Java - XPath Tutorial

Showing all elements of an XML file using Java xpath

In this example we have created an XML file "person.xml" first, which is necessary to execute XPath query on to it. This "persons.xml" contains information related to name, age, gender of different persons.

Here is the full source code for persons.xml file as follows :

persons.xml


<?xml version="1.0" ?>

<information>

    <person id="1">

        <name>Deep</name>

        <age>34</age>

        <gender>Male</gender>

    </person>

 

     <person id="2">

        <name>Kumar</name>

        <age>24</age>

        <gender>Male</gender>

    </person>

 

    <person id="3">

        <name>Deepali</name>

        <age>19</age>

        <gender>Female</gender>

    </person>



    <!-- more persons... -->

</information>

Now we have declared a class XPathDemo and in this class we are parsing the XML file with JAXP. First of all we do need to load the document into DOM Document object. We have placed that persons.xml file in that current working directory.


    DocumentBuilderFactory domFactory = 

    DocumentBuilderFactory.newInstance();

          domFactory.setNamespaceAware(true); 

    DocumentBuilder builder = domFactory.newDocumentBuilder();

    Document doc = builder.parse("persons.xml");

Above lines of code parses "persons.xml" file and creates a Document object. Next we have created XPath object with the use of XPathFactory.

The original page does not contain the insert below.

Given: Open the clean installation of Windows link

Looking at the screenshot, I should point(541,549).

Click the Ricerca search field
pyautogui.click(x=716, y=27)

XPath xpath = XPathFactory.newInstance().newXPath();

Now we compile the path with the use of compile() method. Finally we will evaluate XPath expression and then we can print all those elements.
Here is the example code for XPathDemo.java as follows:

XPathDemo.java


import org.w3c.dom.*;

import javax.xml.xpath.*;

import javax.xml.parsers.*;

import java.io.IOException;

import org.xml.sax.SAXException;



public class XPathDemo {



  public static void main(String[] args) 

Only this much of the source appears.